Of course, not all of the important exercise science this year involved the brain. One of those studies concluded that physical activity of any type and in almost any amount seemed to keep people physiologically young by reducing the fraying and shortening of their telomeres, which are tiny organic caps on the ends of our chromosomes. Telomeres generally decline in length with age, just as the functions of the cell that contain them slow and degrade. Short telomeres indicate, in effect, that a cell is biologically old, no matter what its chronological age.
Scientists once thought that little could be done naturally to slow the shortening of telomeres and the aging of cells. But in this study, researchers found that people who reported participating in any physical activity, from walking to weight lifting to gardening, generally had longer telomeres than those who reported being wholly sedentary, and the more types of activities that people reported trying, the longer their telomeres tended to be.

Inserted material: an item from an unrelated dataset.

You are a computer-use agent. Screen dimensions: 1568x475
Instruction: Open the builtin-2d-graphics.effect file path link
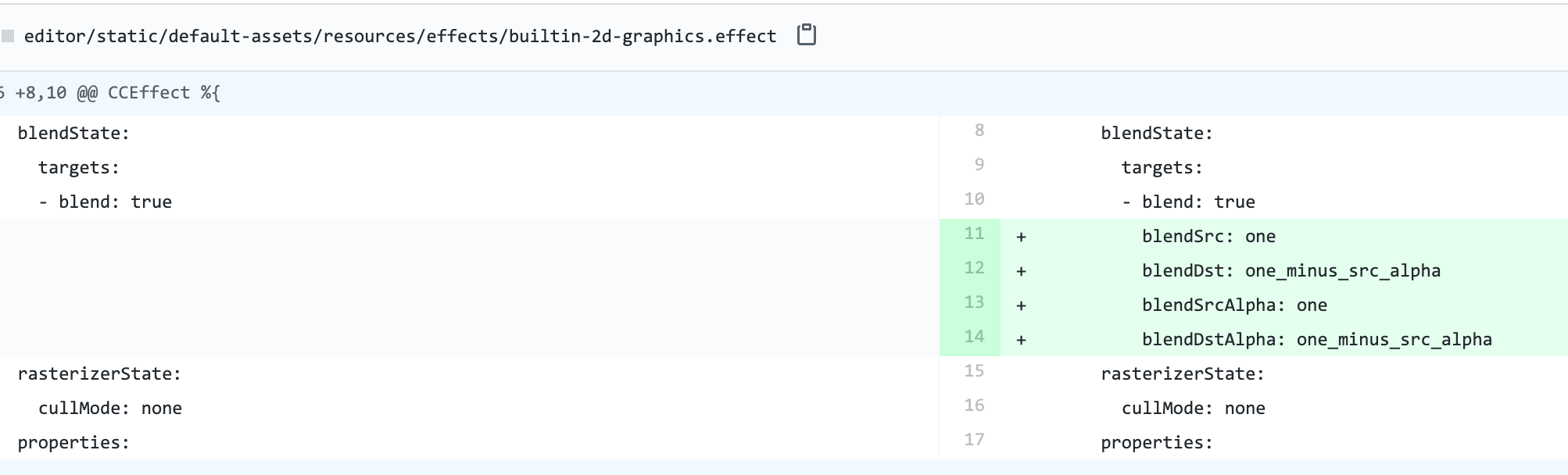(400, 36)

The most popular column I wrote this year, however, concerned new studies that examined the question of precisely how much exercise we probably need in order to live a long and healthy life. The answer, in a nutshell, is that any amount of exercise, no matter how slight, will probably decrease someone’s risk for premature death, but the ideal exercise dose seems to be about an hour per day of moderate exercise, such as walking, and less if we ramp up the intensity of a workout and make ourselves really sweat.
If it helps to inspire you, other new science this year found that on days when we work out, we are also much more likely than not to have a beer. Happy New Year.